Pas étonnant que dans ce contexte, les chercheurs de l’Ifremer craignent de prendre position publiquement sur les sujets « pêche » : le terrain est miné politiquement. D’autres ont sauté avant eux donc ils rasent les murs et se morfondent quand apparaissent de nulle part sur le site de l’Ifremer des « dossiers d’actualité » téléguidés politiquement, qui n’ont rien de scientifique, dans lesquels l’Ifremer affiche officiellement son soutien à la pêche au chalut profond et fournit ainsi aux rares élus bretons qui défendent encore cette pratique industrielle destructrice, déficitaire, subventionnée et profitant essentiellement à la flotte d’Intermarché, la seule justification dont ils disposent.

Rendez aux chercheurs de l’Ifremer leur dignité et liberté de parole !

La responsabilité qui incombe à la présidence de l’Ifremer sur le dossier pêche profonde est lourde car elle engage la crédibilité d’élus bretons qui font assez naturellement confiance à l’Institut et répètent publiquement les éléments biaisés et indéfendables qu’un ou deux individus concoctent, au grand dam des autres chercheurs effarés par la tournure politisée à l’extrême de ce dossier, alors que cette pêche est résiduelle, non viable, et que l’Ifremer en a moult fois décrit l’impact écologique inacceptable.

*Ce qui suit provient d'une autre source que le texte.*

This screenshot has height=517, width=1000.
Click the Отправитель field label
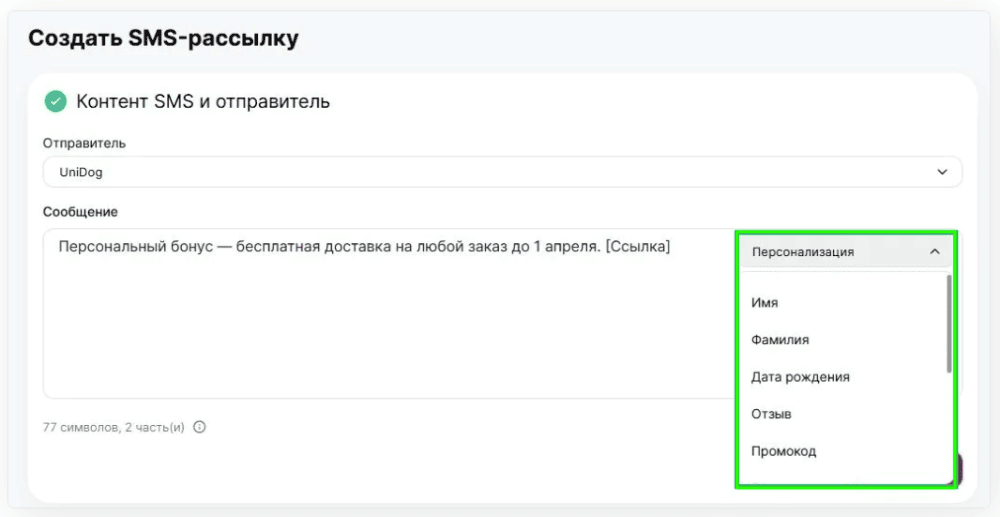click(84, 143)
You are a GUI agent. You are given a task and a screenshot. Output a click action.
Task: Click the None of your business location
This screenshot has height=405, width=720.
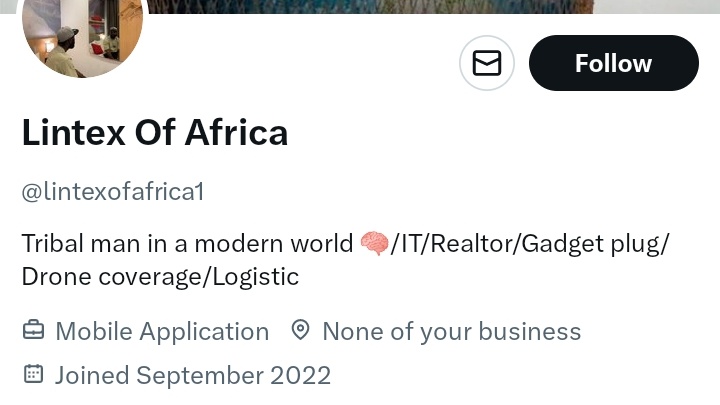tap(451, 331)
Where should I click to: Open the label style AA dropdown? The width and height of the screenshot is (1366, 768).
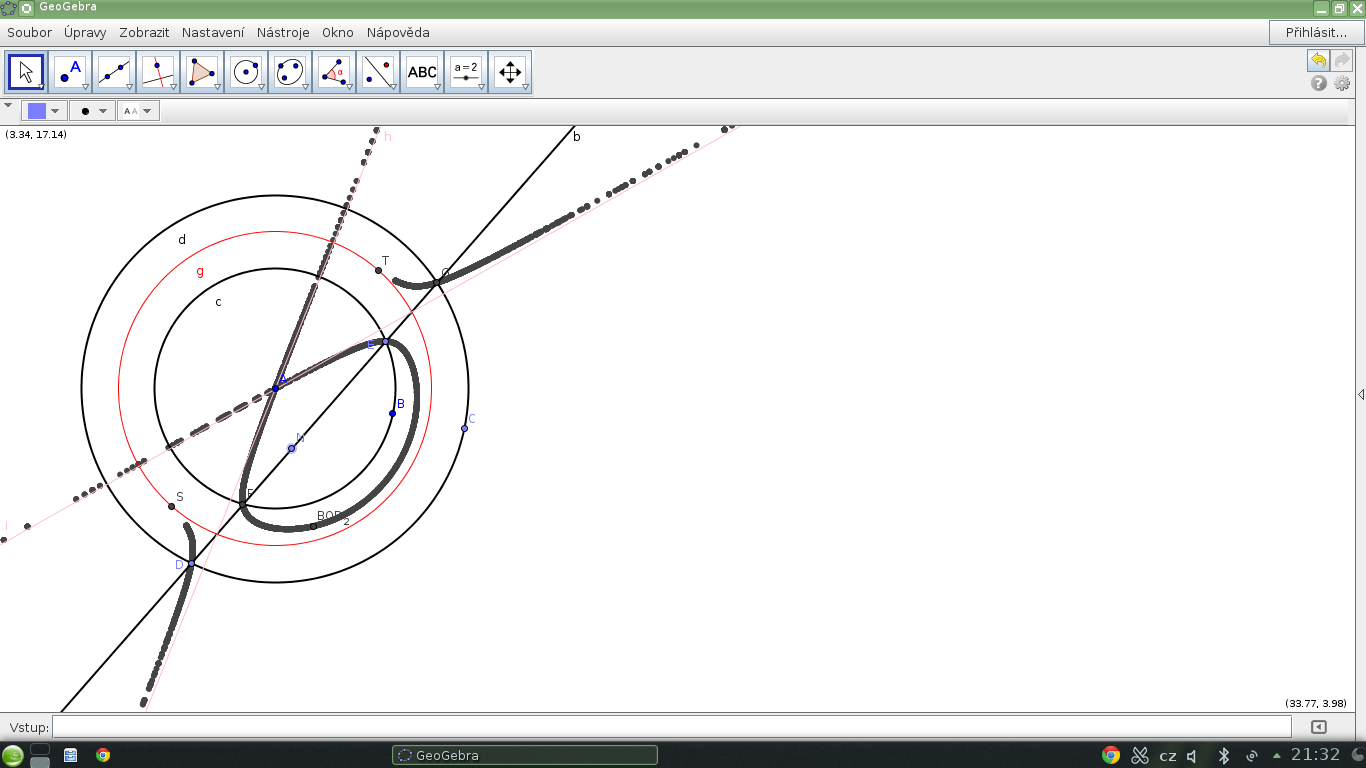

Le rôle de l’Ifremer sur la pêche profonde a évolué au fil du temps : de « marchand de doutes », dont la tâche était de retarder ou d’empêcher la prise de décision publique pendant le Grenelle de la Mer (https://www.bloomassociation.org/download/CPSortieMPP.pdf), l’Ifremer est désormais passé à « supporter officiel », même si l’institut doit, pour cela, entamer sa crédibilité scientifique sur la scène internationale, ce qui est chose faite. La marque « Ifremer » est désormais associée à Bruxelles à la flotte d’Intermarché et au lobby breton (les députés européens de la région Bretagne Isabelle Thomas (PS) et Alain Cadec (UMP), tous les deux alignés sur les positions de l’industrie, sont prompts à citer les écrits sans statut scientifique de l’Ifremer mais ignorent étrangement les dizaines de publications contradictoires pourtant parues dans des revues scientifiques internationales).

Au lieu de traquer les rares signataires de l’Ifremer qui ont osé apposer leur nom au bas de la déclaration de centaines de chercheurs internationaux en faveur de l’interdiction du chalutage profond (https://www.bloomassociation.org/declaration-de-soutien-pour-proteger-les-eaux-profondes), le Président de l’Ifremer ferait mieux d’engager ses équipes dans une réflexion approfondie sur la façon de mettre fin à la frustration grandissante des employés de l’établissement qu’il dirige. Avec pertes et fracas.